Recommendation: Pin to gradio>=6.0.0,<7.0.0 for stability, or test with latest and update as needed.

Migration guide: Gradio 6 Migration Guide


purpose

This spec documents the requirements, constraints, and best practices for deploying the stroke-deepisles-demo Gradio application to Hugging Face Spaces. It identifies potential friction points between our current implementation and HF Spaces constraints, providing concrete guidance before deployment.

executive summary

critical friction points identified

Issue Severity Current State Fix Required
NVIDIA GPU required HIGH DeepISLES needs CUDA Use Docker SDK + GPU on HF Spaces
JavaScript in gr.HTML HIGH <script type="module"> in viewer.py May not execute; needs js= param pattern
Git dependency in pyproject.toml MEDIUM datasets @ git+https://... Needs requirements.txt with git URL
Large NIfTI files as base64 MEDIUM Full file loaded to memory Should be fine with GPU tier RAM
NiiVue version LOW Currently 0.57.0 in viewer.py Update to 0.65.0 (latest)

deployment strategy

Important: DeepISLES requires NVIDIA GPU with CUDA. There is no CPU-only or Apple Silicon option. "Demo mode" with pre-computed results was rejected as it defeats the purpose of a real inference demo.

Primary: Local NVIDIA GPU

  • Develop and test locally with your NVIDIA GPU
  • Free, unlimited, real inference
  • Works on Windows/Linux with NVIDIA GPU (GTX 1080+, RTX series)

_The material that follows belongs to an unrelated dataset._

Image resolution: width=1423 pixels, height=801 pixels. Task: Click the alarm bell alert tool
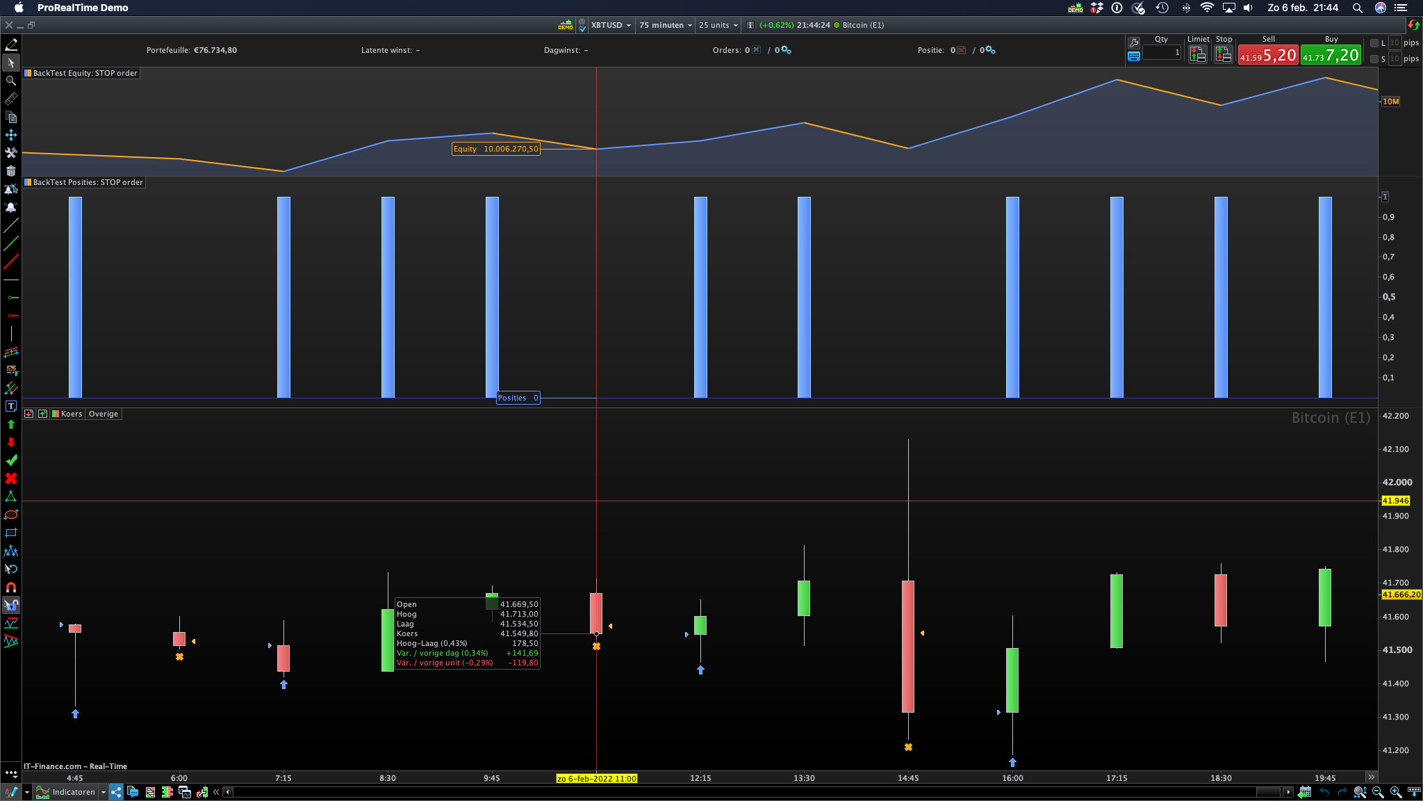click(10, 207)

Showcase: HF Spaces Docker SDK + GPU (On-Demand)

  • Use sdk: docker with GPU hardware
  • Spin up when demoing, pause when done
  • Cost: ~$0.20-$0.40 per 30-60 min demo session
  • Billing stops when paused ($0 while inactive)

critical: cold start reality

⚠️ OPERATIONAL MANDATE: Always run api.restart_space() 20-30 minutes before a scheduled demo. Verify the Space is "Running" before sharing your screen.

verified cold start times (december 2025)

Phase Time Source
HF Infrastructure boot ~2 minutes HF Forums
Docker image provision 5-20 minutes Large images (CUDA + nnU-Net ~15-20GB)
Application startup 1-5 minutes Gradio + model loading
Total (best case) 8-12 minutes Normal conditions
Total (worst case) 30-60+ minutes Resource contention, Feb 2025 T4 issues

Sources: T4 startup 45+ min issue (Feb 2025), Cold boot discussion

why cold start is unavoidable

From HF Staff (forum moderator):

"avoiding a cold start here is not possible"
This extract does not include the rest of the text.